The data can be split in a few different ways. One can provide absolute indices or relative fractions. When creating the splits a context_length window is prepended to the validation and test datasets to ensure that there are sufficient samples for these datasets. If relative fractions are specified for each split they are calculated as:

    index_start_i = floor(length_i * start_fraction) - start_offset
    index_end_i = floor(length_i * end_fraction)

start_offset is 0 for the train split, otherwise it is context_length. If only train and test fractions are specified the following logic is used:

    l = len(df)
    train_size = int(l * train)
    test_size = int(l * test)
    valid_size = l - train_size - test_size

Then the following start and end indices will be used for each split:
train: [0, train_size)
valid: [train_size - start_offset, train_size+valid_size)
test: [train_size + valid_size - start_offset, l)
where start_offset = context_length

Training and applying preprocessor

After splitting the data, the TimeSeriesPreprocessor instance passed to the get_datasets function (tsp) is trained on the test data (i..e, tsp.train(test_df)).

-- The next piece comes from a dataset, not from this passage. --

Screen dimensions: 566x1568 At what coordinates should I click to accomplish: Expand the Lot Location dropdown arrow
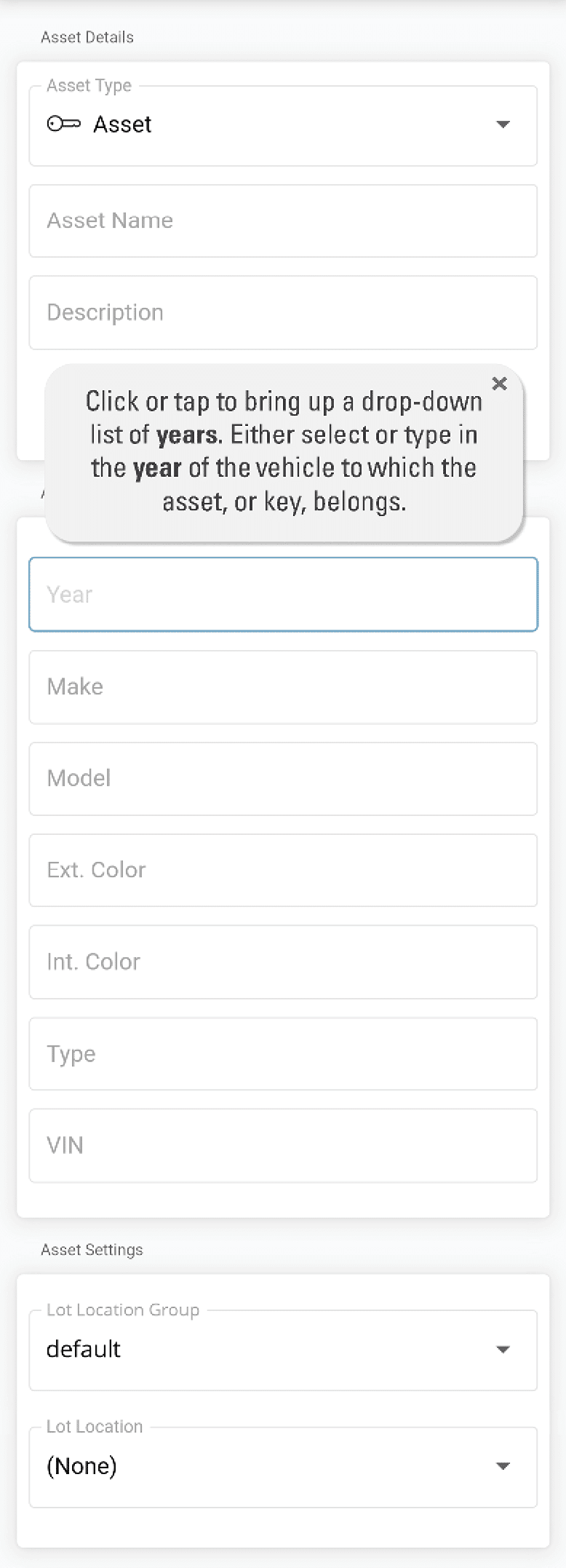(503, 1465)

Then all three dataframes are appropriately processed using tsp.preprocess().

Optional fewshot training

If fewshot training is enabled (by passing fewshot_fraction) the training dataframe is further reduced by selecting only that fraction of data elements. The selection can be done in several ways: 1) by selecting data directly from the beginning or end of the training dataframe, or 2) uniform sampling of context windows after torch dataset creation. The selection is done prior to torch dataset creation, with the exception of uniform sampling. For the uniform case, it must be done after context window creation, hence it is done directly on the train torch dataset.

Creating the torch datasets

Once the pandas dataframes are selected and preprocessed they are passed to ForecastDFDataset to produce a torch dataset. The dataset is responsible for creating the context windows and the prediction windows, as well as incorporating additional information in the dataset (id columns, timestamps, etc.).